One by one friends showed up and were greeted by their hostesses. I happily remained in the background, demoted to waitress, as they welcomed friends into their home and entertained with grace. Some of the invited guests were not known to everyone, and I watched as they all formed new bonds, and found their places in this circle of young sisterhood. There is such a beauty to observing young Muslimahs, full of promise and hope. They have so much going for them, the best of which is this beautiful way of life, al-Islam. And as I watched them break fast together, stand foot to foot in prayer, and laugh the evening away over plates made with love, I was overcome with gratitude. Allah subhanahu wa ta’ala blesses those who come together for His sake, and those who remove a hardship from another. These young women may not comprehend the vastness of the blessings that were upon them that night. But I know; and I felt honored to be a part of their evening, and grew just as much as they did, if not more.
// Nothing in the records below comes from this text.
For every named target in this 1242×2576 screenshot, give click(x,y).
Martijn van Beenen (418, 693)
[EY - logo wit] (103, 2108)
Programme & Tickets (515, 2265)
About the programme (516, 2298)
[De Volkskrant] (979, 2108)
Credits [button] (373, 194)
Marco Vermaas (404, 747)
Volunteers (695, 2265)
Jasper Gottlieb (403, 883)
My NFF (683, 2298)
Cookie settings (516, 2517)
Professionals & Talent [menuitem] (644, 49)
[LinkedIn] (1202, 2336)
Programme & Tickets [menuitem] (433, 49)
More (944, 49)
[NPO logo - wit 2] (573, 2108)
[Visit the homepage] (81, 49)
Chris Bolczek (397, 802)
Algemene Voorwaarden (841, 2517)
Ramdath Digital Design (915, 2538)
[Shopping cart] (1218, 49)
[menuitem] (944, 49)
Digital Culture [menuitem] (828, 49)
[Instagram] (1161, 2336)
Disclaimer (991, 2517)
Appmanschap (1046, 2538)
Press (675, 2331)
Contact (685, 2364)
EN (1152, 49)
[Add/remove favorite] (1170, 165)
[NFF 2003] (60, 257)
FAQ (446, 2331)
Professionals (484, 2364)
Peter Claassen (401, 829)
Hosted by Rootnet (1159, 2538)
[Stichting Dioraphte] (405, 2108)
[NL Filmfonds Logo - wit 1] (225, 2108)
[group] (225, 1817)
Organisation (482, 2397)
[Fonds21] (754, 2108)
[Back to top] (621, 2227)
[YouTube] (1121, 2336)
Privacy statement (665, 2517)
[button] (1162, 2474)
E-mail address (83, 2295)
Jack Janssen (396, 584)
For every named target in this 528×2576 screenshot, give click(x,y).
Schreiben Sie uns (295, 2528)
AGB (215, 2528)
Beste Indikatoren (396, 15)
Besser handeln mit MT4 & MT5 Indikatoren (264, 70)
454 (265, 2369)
Ramadan is a wonderful time to teach your children about Islam, and life in general. Books, games and learning activities are great teaching tools. However, let us not forget that many children learn from hands on practice. It is sometimes through experiences that we learn our greatest lessons. I would encourage you to give your children the opportunity to have an iftar of their own. The lessons that they will learn during the process are numerous and invaluable.
Author Bio
Razan Gregory is an American revert, and East Coast native. She was captivated by words at birth, performed spoken word before she could walk, and wrote her first short story at the age of ten. One of her most treasured gifts as a child was an antique manual typewriter. Razan’s writing and editing career spans 25 years of early mornings and late nights laden with coffee and green tea; and includes projects for government agencies, organizations, and individuals. She shares her space with a freelance hubby, tribe of home-schooled kiddos, and two snugglicious felines. She writes in the gaps. You can find Razan and all of her musings at her newly-created blog, prolificmuslimah.wordpress.com.
I really enjoyed reading this. I even got teary when you described your daughters coming together and then receiving their guests. Beautifully penned. May Allah grant them success in deen and dunya and may you be rewarded too for creating the opportunity for them – Ameen.
Ameen! And the same for you. Ameen. Jazakum Allahu khayran for the feedback. It is very much appreciated.